§ Items listed in a dataset
-- -- --
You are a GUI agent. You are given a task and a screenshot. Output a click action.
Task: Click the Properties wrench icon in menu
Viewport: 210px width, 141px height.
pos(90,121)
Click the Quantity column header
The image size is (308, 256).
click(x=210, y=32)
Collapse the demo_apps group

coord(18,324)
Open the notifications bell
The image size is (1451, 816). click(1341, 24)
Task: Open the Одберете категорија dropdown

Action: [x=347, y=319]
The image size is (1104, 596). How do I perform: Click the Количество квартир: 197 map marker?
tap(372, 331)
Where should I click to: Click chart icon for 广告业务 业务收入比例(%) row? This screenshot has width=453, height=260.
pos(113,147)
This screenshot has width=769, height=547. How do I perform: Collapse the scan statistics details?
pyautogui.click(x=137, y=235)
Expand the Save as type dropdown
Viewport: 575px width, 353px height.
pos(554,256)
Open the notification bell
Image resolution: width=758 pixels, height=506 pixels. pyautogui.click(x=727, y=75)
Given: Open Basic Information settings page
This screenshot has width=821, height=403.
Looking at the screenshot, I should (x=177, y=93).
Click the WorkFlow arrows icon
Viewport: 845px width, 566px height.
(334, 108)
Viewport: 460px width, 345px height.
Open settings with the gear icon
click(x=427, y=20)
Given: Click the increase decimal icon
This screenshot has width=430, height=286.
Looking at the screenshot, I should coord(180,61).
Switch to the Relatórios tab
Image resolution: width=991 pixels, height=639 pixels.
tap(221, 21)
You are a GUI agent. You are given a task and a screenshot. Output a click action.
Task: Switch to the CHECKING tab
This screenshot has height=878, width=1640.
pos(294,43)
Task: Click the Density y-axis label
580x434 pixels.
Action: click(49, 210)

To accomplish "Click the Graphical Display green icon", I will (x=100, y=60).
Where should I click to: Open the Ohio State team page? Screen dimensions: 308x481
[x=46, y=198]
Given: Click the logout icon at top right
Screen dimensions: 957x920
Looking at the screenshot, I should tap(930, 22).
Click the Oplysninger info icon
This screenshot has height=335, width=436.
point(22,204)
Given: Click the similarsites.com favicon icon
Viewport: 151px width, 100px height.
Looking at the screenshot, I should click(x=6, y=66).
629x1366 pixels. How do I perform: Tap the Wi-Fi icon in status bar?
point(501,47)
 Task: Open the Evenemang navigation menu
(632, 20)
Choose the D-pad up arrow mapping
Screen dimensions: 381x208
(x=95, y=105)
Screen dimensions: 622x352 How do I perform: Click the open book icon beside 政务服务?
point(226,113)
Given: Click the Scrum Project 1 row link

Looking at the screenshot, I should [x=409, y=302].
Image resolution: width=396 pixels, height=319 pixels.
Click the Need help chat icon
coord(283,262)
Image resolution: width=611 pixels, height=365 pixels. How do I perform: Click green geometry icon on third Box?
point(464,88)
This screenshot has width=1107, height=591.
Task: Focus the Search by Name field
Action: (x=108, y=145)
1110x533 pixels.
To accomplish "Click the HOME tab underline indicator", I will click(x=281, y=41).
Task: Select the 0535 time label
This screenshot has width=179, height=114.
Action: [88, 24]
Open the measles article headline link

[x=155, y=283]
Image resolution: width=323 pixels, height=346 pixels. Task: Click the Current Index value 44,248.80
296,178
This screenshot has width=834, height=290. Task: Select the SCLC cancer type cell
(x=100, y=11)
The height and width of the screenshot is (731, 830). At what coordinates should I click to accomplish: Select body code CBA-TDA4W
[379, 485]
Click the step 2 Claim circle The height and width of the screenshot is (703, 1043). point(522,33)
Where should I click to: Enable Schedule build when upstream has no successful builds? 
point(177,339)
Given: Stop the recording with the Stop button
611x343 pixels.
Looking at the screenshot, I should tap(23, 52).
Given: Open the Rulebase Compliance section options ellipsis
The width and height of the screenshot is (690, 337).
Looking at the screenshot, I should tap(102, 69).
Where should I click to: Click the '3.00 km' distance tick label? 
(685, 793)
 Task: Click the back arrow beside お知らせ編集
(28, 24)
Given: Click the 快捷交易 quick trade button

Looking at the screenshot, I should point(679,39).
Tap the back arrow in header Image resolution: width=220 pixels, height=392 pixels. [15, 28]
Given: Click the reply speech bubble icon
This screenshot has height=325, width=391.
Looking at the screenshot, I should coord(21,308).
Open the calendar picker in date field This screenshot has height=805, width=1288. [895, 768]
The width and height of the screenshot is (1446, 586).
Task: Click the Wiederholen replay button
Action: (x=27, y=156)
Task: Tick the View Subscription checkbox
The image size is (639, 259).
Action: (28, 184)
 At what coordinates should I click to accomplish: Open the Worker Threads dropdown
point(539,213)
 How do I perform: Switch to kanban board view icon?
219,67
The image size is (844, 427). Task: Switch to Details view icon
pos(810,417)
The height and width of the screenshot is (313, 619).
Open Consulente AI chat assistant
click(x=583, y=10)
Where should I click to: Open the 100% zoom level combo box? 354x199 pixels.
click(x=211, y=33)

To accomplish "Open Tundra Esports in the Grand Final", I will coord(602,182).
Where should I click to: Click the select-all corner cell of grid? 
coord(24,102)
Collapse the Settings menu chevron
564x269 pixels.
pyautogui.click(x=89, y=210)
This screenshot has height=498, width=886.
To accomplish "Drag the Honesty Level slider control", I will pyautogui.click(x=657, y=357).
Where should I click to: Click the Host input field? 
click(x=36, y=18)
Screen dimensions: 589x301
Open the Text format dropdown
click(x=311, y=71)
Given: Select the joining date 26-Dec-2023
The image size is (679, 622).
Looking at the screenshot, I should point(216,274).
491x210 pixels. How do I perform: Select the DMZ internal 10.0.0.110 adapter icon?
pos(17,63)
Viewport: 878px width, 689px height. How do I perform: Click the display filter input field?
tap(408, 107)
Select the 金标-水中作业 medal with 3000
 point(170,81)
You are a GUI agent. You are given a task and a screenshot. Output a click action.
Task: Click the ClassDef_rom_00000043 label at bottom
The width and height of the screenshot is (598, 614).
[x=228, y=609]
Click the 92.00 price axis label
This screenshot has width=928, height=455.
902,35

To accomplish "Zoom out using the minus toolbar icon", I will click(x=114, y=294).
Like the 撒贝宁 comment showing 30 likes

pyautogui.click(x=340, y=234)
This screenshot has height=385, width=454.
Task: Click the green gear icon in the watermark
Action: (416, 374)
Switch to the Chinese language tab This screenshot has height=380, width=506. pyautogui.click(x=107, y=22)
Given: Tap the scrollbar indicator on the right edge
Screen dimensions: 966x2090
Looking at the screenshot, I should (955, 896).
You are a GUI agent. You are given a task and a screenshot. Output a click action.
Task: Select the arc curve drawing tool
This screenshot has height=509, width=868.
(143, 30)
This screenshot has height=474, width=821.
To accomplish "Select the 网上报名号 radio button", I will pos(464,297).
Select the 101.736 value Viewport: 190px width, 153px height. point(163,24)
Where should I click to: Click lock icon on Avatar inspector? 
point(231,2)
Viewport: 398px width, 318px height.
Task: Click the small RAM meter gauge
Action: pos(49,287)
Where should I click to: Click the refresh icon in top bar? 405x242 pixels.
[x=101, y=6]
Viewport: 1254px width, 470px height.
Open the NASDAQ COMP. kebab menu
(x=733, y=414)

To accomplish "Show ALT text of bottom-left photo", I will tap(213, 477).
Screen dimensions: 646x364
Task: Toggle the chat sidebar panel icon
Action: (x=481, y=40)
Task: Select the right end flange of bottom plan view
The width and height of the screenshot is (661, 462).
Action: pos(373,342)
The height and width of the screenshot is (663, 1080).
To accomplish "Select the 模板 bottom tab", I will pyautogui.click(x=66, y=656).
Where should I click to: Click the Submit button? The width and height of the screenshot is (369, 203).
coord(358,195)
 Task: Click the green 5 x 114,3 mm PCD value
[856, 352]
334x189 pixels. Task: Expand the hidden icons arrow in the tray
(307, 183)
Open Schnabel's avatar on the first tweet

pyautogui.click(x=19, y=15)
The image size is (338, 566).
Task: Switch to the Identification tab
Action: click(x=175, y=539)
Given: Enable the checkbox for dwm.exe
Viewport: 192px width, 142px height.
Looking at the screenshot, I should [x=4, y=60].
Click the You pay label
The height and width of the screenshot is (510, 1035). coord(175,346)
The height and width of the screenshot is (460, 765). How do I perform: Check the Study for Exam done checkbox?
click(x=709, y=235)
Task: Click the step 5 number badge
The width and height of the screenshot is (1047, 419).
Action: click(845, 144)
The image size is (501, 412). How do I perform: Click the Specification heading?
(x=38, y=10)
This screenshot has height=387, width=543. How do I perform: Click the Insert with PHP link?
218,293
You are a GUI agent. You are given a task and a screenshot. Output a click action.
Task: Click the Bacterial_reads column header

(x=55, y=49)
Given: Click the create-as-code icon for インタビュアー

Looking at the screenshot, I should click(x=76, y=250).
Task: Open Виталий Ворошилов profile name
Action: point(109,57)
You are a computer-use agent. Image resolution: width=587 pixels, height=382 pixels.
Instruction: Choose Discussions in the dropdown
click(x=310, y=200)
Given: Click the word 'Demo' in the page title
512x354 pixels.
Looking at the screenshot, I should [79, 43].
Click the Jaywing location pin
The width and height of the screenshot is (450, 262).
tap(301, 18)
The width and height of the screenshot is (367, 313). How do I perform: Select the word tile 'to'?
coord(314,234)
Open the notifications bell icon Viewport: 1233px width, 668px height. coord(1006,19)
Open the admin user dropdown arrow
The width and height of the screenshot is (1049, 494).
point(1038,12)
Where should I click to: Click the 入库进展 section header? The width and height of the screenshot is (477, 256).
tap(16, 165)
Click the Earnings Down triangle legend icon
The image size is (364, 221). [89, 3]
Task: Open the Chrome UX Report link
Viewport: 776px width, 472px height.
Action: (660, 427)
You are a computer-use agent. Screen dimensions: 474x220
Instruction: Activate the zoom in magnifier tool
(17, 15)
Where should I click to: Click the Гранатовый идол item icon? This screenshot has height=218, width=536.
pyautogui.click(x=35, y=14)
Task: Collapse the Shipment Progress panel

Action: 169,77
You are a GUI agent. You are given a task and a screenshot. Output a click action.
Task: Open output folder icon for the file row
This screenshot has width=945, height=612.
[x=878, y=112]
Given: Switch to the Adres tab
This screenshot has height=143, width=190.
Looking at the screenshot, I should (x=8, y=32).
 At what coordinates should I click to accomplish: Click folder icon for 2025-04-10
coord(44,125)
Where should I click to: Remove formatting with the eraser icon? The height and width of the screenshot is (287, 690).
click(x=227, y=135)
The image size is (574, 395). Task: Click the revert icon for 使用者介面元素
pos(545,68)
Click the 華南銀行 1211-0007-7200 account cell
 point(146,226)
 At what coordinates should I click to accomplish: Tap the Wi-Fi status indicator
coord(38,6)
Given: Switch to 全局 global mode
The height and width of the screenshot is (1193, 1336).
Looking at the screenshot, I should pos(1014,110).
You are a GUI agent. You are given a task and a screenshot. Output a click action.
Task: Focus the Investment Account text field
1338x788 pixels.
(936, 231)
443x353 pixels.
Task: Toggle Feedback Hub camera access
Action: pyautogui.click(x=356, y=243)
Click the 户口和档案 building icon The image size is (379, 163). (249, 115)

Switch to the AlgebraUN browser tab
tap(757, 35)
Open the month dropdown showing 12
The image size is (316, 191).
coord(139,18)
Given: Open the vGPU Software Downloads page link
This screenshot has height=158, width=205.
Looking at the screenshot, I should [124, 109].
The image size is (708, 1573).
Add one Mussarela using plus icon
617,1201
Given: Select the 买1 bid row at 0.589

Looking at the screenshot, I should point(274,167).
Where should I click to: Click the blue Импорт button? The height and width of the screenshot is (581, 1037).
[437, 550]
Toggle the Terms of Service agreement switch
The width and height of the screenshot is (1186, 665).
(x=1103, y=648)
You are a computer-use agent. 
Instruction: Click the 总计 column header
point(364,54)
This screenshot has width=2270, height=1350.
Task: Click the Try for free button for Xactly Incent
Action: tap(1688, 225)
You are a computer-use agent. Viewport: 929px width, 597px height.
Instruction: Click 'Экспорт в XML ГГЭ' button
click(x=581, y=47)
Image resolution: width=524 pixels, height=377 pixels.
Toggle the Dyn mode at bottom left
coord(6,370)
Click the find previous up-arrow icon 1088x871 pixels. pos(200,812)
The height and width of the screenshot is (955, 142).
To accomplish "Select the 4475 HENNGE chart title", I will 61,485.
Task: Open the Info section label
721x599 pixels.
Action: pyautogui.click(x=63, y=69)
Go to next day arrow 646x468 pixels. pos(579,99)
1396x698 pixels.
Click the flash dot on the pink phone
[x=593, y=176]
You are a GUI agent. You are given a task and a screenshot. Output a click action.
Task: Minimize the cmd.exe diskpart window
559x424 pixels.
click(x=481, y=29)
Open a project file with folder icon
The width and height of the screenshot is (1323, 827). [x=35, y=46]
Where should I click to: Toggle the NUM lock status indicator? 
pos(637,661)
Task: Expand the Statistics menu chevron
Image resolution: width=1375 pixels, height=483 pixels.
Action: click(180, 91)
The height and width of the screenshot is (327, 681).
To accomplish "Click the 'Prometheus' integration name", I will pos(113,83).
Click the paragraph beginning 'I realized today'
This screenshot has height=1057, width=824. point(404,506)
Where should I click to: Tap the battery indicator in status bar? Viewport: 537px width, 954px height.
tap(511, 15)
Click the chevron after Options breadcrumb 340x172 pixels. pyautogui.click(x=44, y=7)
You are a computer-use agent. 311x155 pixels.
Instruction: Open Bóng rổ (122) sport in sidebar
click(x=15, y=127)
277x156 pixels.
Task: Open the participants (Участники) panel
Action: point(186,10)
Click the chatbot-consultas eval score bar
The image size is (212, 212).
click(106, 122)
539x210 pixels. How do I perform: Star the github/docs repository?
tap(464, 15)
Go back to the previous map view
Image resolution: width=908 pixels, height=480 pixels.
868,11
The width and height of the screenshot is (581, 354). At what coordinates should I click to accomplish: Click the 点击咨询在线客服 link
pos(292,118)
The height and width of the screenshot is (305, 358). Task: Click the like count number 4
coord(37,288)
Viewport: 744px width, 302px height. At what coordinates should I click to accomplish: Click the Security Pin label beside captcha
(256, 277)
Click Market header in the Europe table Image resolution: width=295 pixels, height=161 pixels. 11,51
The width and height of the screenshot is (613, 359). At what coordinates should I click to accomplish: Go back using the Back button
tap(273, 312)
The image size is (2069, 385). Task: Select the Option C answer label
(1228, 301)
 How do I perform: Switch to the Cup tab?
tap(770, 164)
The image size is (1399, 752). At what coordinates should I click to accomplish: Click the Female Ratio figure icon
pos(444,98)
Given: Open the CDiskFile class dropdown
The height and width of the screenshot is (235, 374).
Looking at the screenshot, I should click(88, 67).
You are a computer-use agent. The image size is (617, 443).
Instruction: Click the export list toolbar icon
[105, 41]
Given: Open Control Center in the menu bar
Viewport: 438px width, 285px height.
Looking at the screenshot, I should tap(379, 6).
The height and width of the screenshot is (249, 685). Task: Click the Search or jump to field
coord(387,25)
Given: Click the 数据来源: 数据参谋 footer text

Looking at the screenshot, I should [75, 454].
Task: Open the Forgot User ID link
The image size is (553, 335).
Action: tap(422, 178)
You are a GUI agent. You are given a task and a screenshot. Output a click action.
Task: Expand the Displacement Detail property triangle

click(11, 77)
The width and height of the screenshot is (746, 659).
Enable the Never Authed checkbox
-- -- --
Only one stretch of the data is wanted: the lines from the one with "The width and height of the screenshot is (746, 659)." through the last, repeated exactly.

The width and height of the screenshot is (746, 659).
Enable the Never Authed checkbox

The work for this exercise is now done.